Crime, punishment, and Vicuña Porto

She certainly achieved that aim. In adapting di Benedetto’s book, Martel has accentuated the story’s dark streak of ironic comedy and also taken us outside of Zama’s first-person narrative to view his irrevocable decline from a measured distance. The more desperate Don Diego de Zama gets to escape this bureaucratic purgatory and return to civilisation, the further he gets from it, becoming diminished and humiliated in every scene until he is a shell of the man who looked so imperious in the film’s opening scene. She has also given a greater prominence to the futile pursuit of Vicuña Porto, a possibly mythical bandit, wanted for multiple crimes, whose absence dominates so much of the film and, Martel explains, gives Zama a contemporary resonance.

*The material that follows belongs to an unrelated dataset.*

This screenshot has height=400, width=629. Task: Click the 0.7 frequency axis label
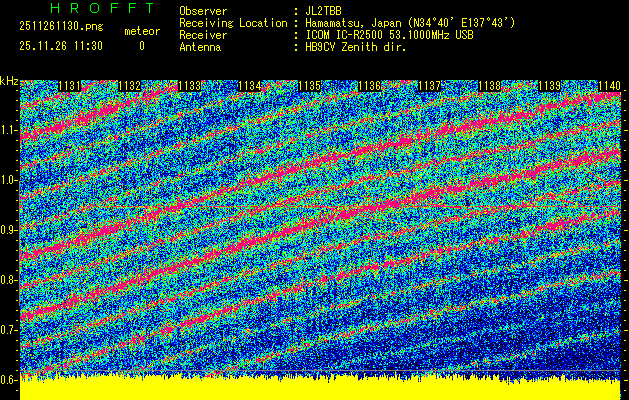(9, 329)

“I think Vicuña Porto is like the enemy we all need, the scapegoat,” she says. “It's more like a social construction of the enemy. I don't know if you get the same thing here, but in Latin America there has been a very strong discourse on this idea in relation to crime. With crime, and the same thing happens with terrorism, a crime is never seen as the consequence of something. Often in Argentina, when there are 15-year-olds or 20-year-olds committing a robbery, and it's immediately deemed that they're a nasty person; they're lazy; it's in their nature; they don't want to work. What we don't do is stop and think about why that person was prepared to risk so much for so little – what are they lacking? Robbery is never understood or seen as somebody taking a huge risk with their life. It's always an attack on private property. What is it that pushes that person to take that risk? It's an obvious question that society chooses to overlook. Vicuña Porto is the enemy we need to be able to justify the inequalities and injustices that exist.”

Zama was a tough film to make. It was difficult to get financed, the production was plagued by bad weather, and the director herself was struck by a debilitating illness that kept her out of action for eight months. The whole process took four years, and having already spoken about how hard she finds the filmmaking process in the past, could this mean we’ll have to wait another decade for her next film? Fortunately, she has good news on that front, revealing that she is currently finishing an essay film about Javier Chocobar, the Diaguita leader who was assassinated in 2008. “His story reveals a particular link between image and power,” she says. Another departure, then, and yet it sounds like perfect material for Lucrecia Martel.